Dirut PLN: Masyarakat Keliru Baca Struk Pulsa, 70 Kwh Bukan Rp 70 Ribu
Direktur Utama PT PLN (Persero) Sofyan Basyir menduga ada kekeliruan pemahanan pelanggan terkait struk listrik prabayar yang kini ramai
Penulis: Muhammad Zulfikar
Editor: Yulis Sulistyawan
Laporan Wartawan Tribunnews.com, M Zulfikar
TRIBUNNEWS.COM, JAKARTA - Direktur Utama PT PLN (Persero) Sofyan Basyir menduga ada kekeliruan pemahanan pelanggan terkait struk listrik prabayar yang kini ramai dipermasalahkan.

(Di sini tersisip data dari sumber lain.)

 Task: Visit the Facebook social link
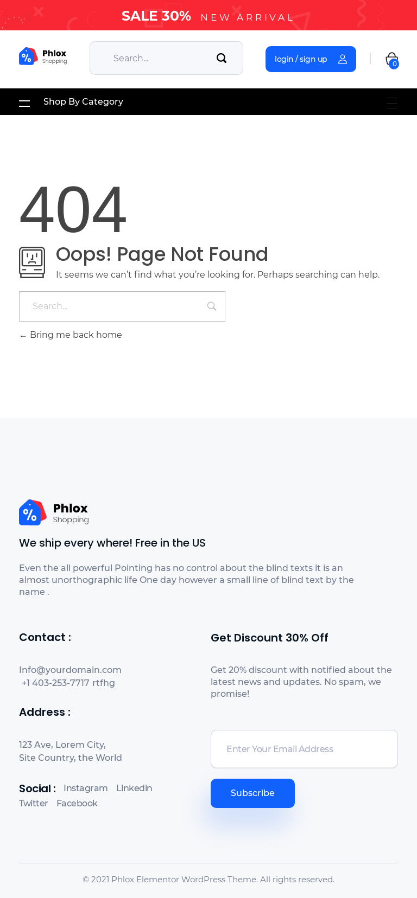[77, 803]
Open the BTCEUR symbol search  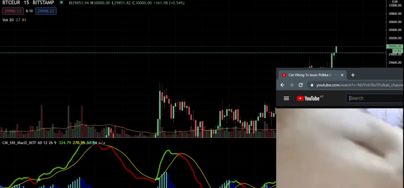point(11,3)
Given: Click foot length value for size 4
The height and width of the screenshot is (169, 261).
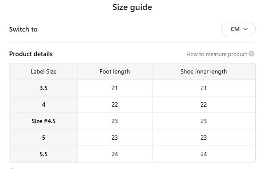Looking at the screenshot, I should coord(115,105).
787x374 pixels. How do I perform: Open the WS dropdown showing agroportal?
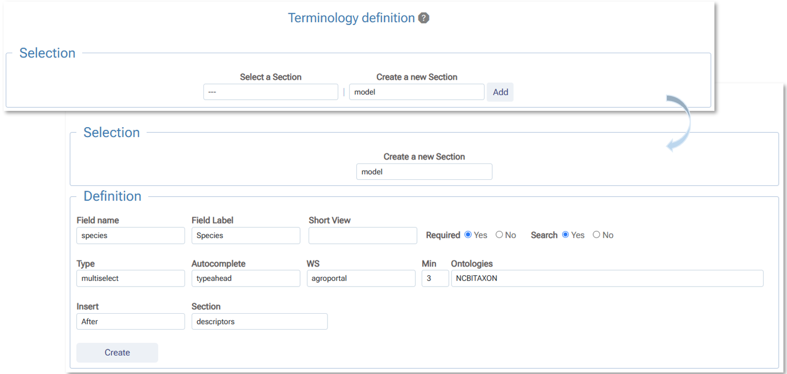pyautogui.click(x=361, y=278)
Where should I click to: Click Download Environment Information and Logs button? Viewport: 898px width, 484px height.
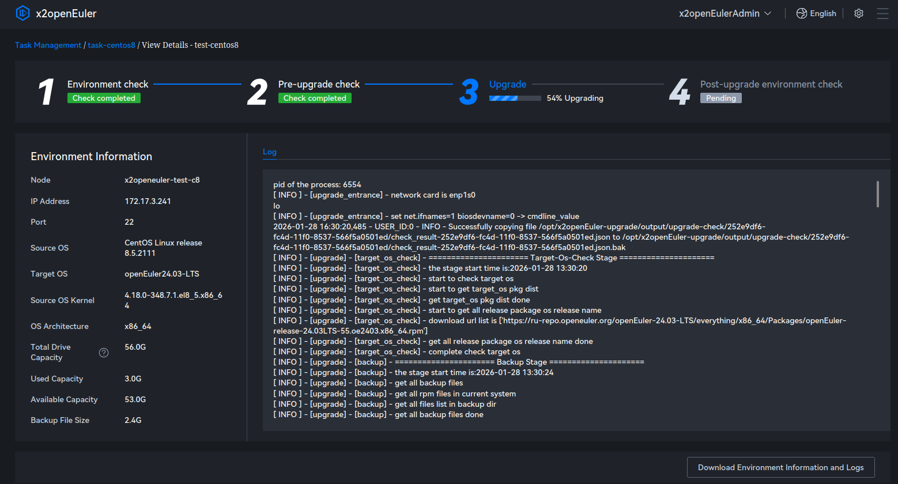point(780,467)
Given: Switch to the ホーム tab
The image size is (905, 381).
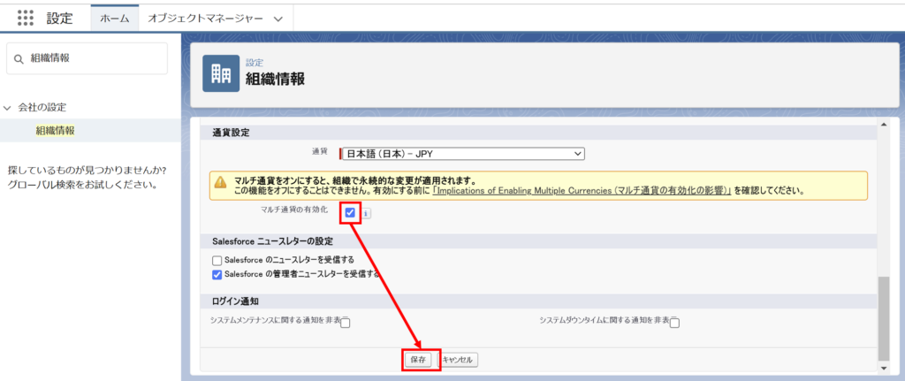Looking at the screenshot, I should tap(115, 19).
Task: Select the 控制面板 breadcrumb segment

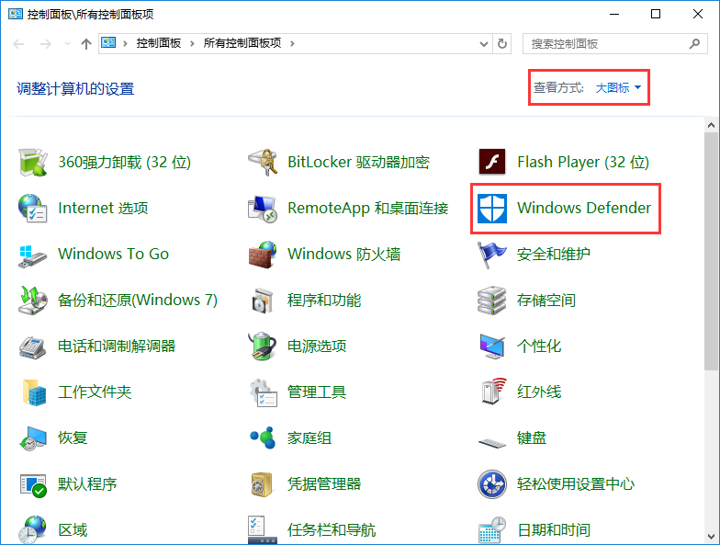Action: tap(158, 43)
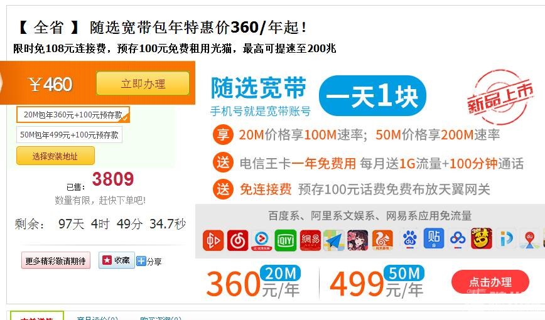Click the Amap paper-plane navigation icon
Viewport: 545px width, 320px height.
[x=334, y=240]
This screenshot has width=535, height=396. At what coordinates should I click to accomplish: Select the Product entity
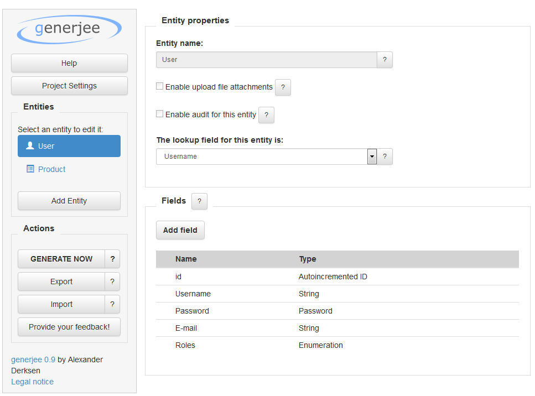pos(52,169)
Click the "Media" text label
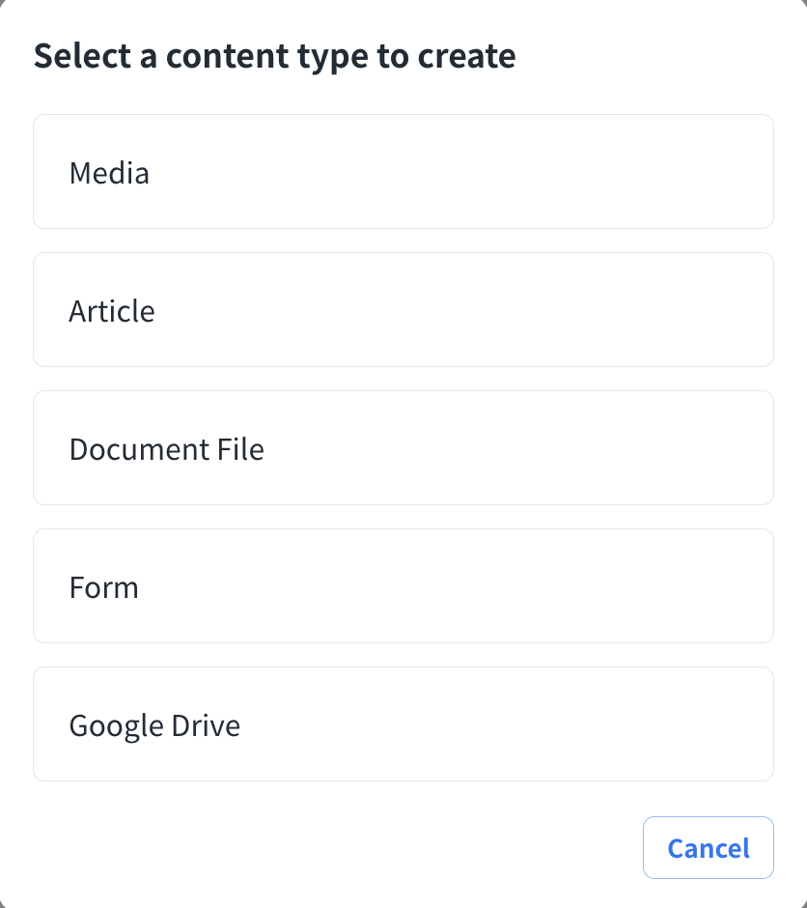 click(109, 174)
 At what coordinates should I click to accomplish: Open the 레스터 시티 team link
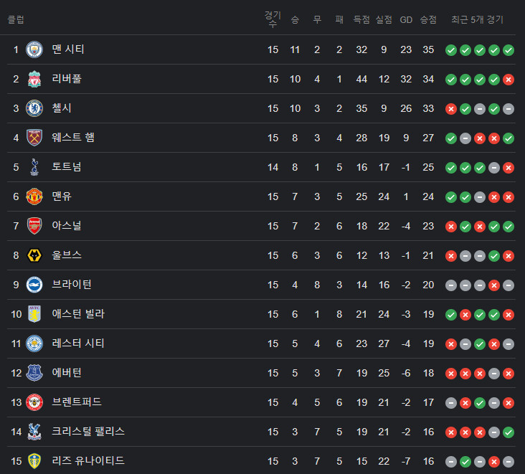(x=78, y=343)
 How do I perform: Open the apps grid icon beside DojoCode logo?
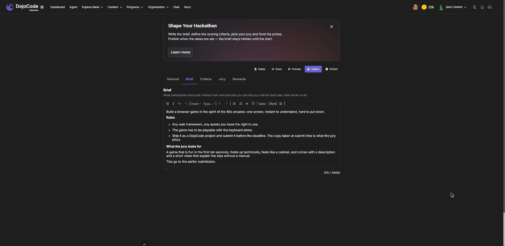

"Diperkirakan masyarakat keliru memahami bahwa yang tercantum dalam struk adalah rupiah, padahal yang tercantum dalam listrik yang diperoleh adalah 'kWh', bukan 'rupiah' seperti halnya top up pulsa handphone," kata Sofyan Basyir di Gedung DPR, Jakarta, Selasa (8/9/2015).
Sofyan mencontohkan, pelanggan golongan 1.300 VA membeli token listrik sebesar Rp 100 ribu dan biaya administrasi yang dikenakan sebesar Rp 1.600. Sehingga biaya pembelian listrik sebesar Rp 98.400.
"Sementara biaya pembelian listrik itu dikurangi biaya pajak penerangan jalan (PPJ) sebesar Rp 2.306 sehingga menjadi Rp 96.094," tuturnya.
Dengan Rp 96.094 kata Sofyan, pelanggan listrik 1.300 VA dengan tarif tenaga listrik 1.300 sebesar Rp 1.352 per kWh, akan mendapatkan listrik sebesar 71,08 kWh.
Sofyan mengatakan besaran 71,08 kWh inilah yang akan di-input ke meteran listrik lewat token 20 digit. Kemudian yang akan bertambah pada meteran adalah kWh, bukan rupiah.
"Dugaan keluhan beli Rp 100 ribu mendapat listrik Rp 70 ribu hanyalah karena miss persepsi," ujarnya.
Sofyan menduga, persepsi masyarakat bahwa angka 70-an yang ada diperoleh di struk pembelian listrik sama dengan angka Rp 70 ribu. Padahal yang sebenarnya adalah angka kWh yang didapat dari pembelian listrik.
"Seolah-olah ada mafia yang mengambil Rp 30 ribu," tandasnya.